At the entrance to the ventral pouch of the larynx (plane of section III), minimal (grade 1) focal squamous metaplasia was observed in 1 female at 50 mg/m³ as well as in 1 male and 2 females at 150 mg/m³. Minimal hyperplasia occurred in all males and in 4 females (concentration not specified). Minimal inflammation was found in 2 males and 3 females at 50 mg/m³as well as in all males and 4 females at 150 mg/m³.

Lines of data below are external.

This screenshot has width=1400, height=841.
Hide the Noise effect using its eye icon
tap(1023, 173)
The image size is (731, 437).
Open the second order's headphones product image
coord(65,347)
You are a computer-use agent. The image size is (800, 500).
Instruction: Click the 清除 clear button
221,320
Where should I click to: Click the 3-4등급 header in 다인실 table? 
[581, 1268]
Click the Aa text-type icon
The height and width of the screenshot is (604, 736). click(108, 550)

At the base of the epiglottis in the larynx (plane of section I), submucosal inflam­mation characterized by infiltrates of granulocytes and lymphoid cells occurred in all males and females at 50 mg/m³and above. At 150 mg/m³, the inflammation was accompanied by degeneration of the submucosal glands. In addition, focal epithelial necrosis was observed at the base of the epiglottis in 4 males and 3 females of the high concentration group. In the same region, focal squamous cell metaplasia was observed in 3 male and 2 female rats at 50 mg/m³, and all animals were affected at 150 mg/m³. Minimal inflammation at the base of the epiglottis was detected in 1 female exposed to 10 mg/m³

The resulting local NOAEC for rats after 28-day exposure was 10 mg/m³, and the systemic NOAEC was 150 mg/m³.